Porém, de repente, algo aconteceu bem no meio desse ponto crucial da minha história. Enquanto estava, orgulhosamente, de pé bem em frente ao Bernardo, comecei a sentir as coisas e as pessoas ao meu redor se afastando, e, então, havia somente escuridão.
Repentinamente, me vi transportado para um lugar familiar, ao qual eu não desejava voltar tão cedo: minha casa. Estranhamente, eu estava presenciando cenas da minha vida que já haviam ocorrido, tal que eu parecia estar assistindo à minha trajetória como um mero expectador e a cena que eu presenciava era a última de que eu tinha lembrança, a qual retratava justamente o dia em que meus pais descobriram a minha orientação sexual.
Eu lembrava de toda a minha história antes de chegar à casa de Bernardo, só não conseguia recordar como eu tinha chegado até a floresta da qual ele me resgatou, porém, não queria dizer àquela família, que me acolhera tão bem, de onde eu tinha vindo, pois tinha medo que eles preferissem me levar de volta pra casa.
Os meus pais são o Rei e a Rainha de Héliopolis, um reino formado, predominantemente, de planícies e com um clima ensolarado. Eu sou filho único, portanto, meus pais sempre esperaram que eu me casasse com alguma princesa de outro reino para aumentar a área de abrangência do seu reinado através do estabelecimento de alianças.
Porém, desde cedo eu já me interessava por pessoas do meu mesmo sexo e, inclusive, tive várias experiências de descoberta com príncipes de outros reinos com os quais tinha contato e, até mesmo, com alguns súditos, conforme apareciam oportunidades.
Conquanto eu sempre tivera muita experiência com diversas pessoas do reino, meus pais não tinham conhecimento das minhas aventuras, pois os príncipes não hesitavam em preservar a sua privacidade e evitar escândalos, bem como os súditos não ousavam revelar meu segredo por medo de represálias.
Portanto, havia um aparente equilíbrio entre a manutenção da minha imagem como um príncipe que futuramente se casaria com uma princesa, tal como os meus pais queriam, e a satisfação dos meus desejos mais profundos através das minhas aventuras. Mas, certo dia, eu fui descuidado, quando conduzi um dos meus súditos para um dos quartos existentes em nosso castelo, pois nós adormecemos e, provavelmente, algum servo alertou meu pai, que apareceu no quarto e presenciou a última cena de que me lembro antes de parar densa Floresta do Leste: o seu filho nos braços de um homem, e pior ainda, de um súdito.
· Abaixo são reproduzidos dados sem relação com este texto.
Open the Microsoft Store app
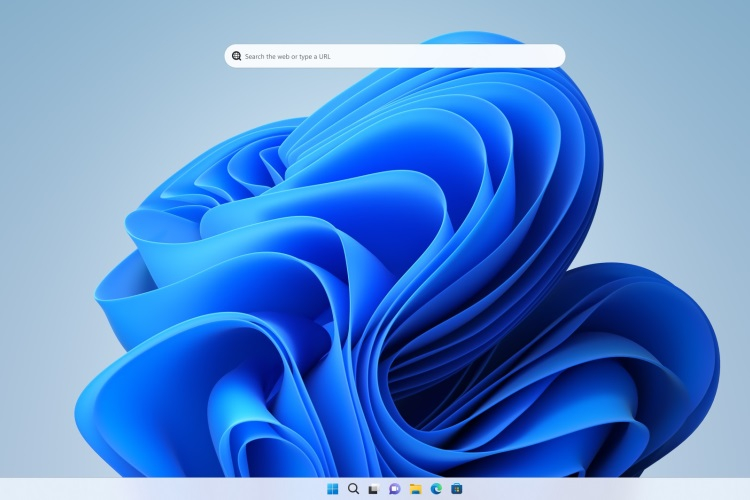Screen dimensions: 750x500 (457, 489)
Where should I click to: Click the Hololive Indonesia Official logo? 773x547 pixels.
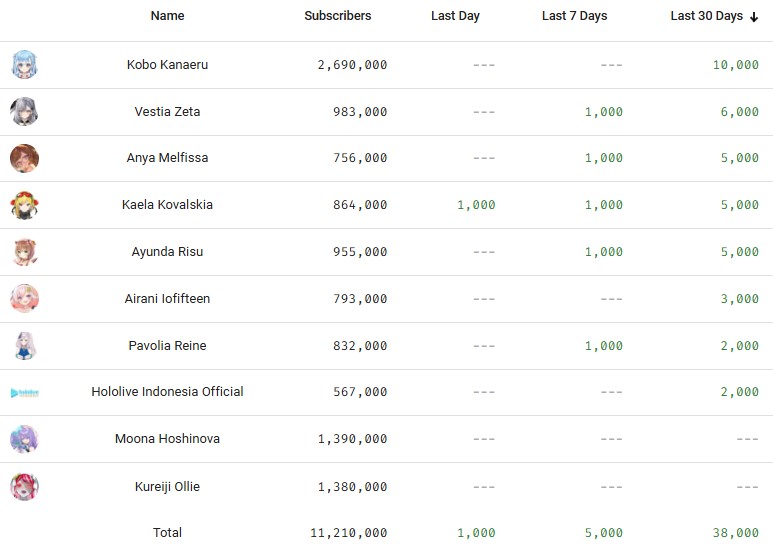24,393
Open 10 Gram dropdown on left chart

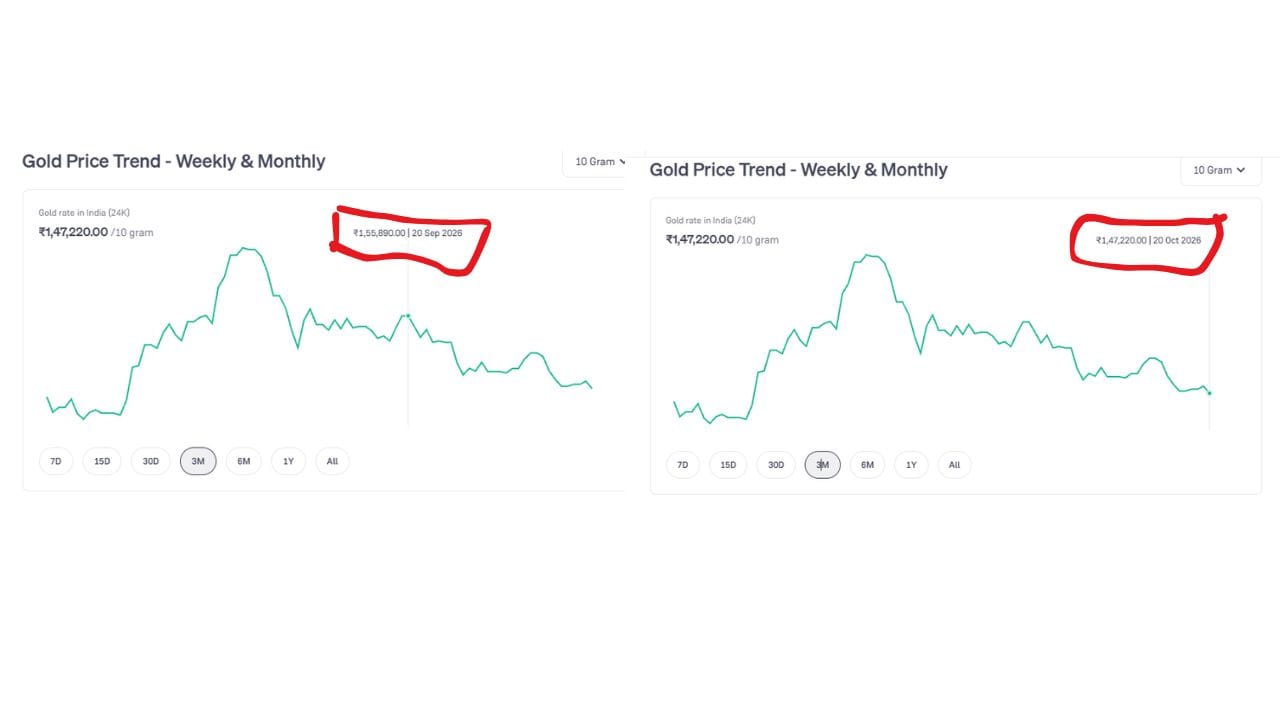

Surpreendentemente, depois dessa cena não houve uma lacuna, como em todas as vezes que eu tentava lembrar como eu tinha terminado naquela floresta, os fatos continuaram a ocorrer como se a minha mente tivesse recuperado as informações que eu pensava ter esquecido. Depois do meu pai presenciar a cena mencionada, houve o seguinte diálogo:
- Felipe...!
Depois de me recompor, segui para o quarto dos meus pais, que já estavam me esperando. Minha mãe, que estava aos prantos, e o meu pai com um semblante irado me deram duas opções para resolver a situação na qual eu me encontrava: eu poderia acusar, na frente de todo o reino, o súdito com o qual eu havia dormido de ter me assediado e condená-lo ao exílio; ou eu teria que deixar o reino e nunca mais voltar, pois havia desonrado a minha família e aquele era o único modo de me redimir com os meus antepassados.
- Calma pai, eu posso explicar o que está acontecendo aqui!
- Meu filho, não há nada o que explicar, a situação é óbvia! Como você ousa trazer este homem para dentro do nosso castelo e se deitar com ele em um dos nossos aposentos?! Você não respeita os seus pais? Você não respeita a si mesmo?
- Pai...
- Não ouse proferir qualquer palavra! Eu não quero ouvir nada! Você me desonrou, se perverteu e, com certeza, lançou a sua alma em profunda perdição! O que você fez foi inaceitável e, a parti do momento em que decidistes seguir esse caminho de perdição, automaticamente, assumistes as consequências que isso trará! Recomponha-se e me encontre em meus aposentos o mais breve possível! E quanto a este servo, será banido deste reino para sempre, junto com toda a sua família, e se ousar voltar meus cavaleiros estarão autorizados a lhe tirar a vida!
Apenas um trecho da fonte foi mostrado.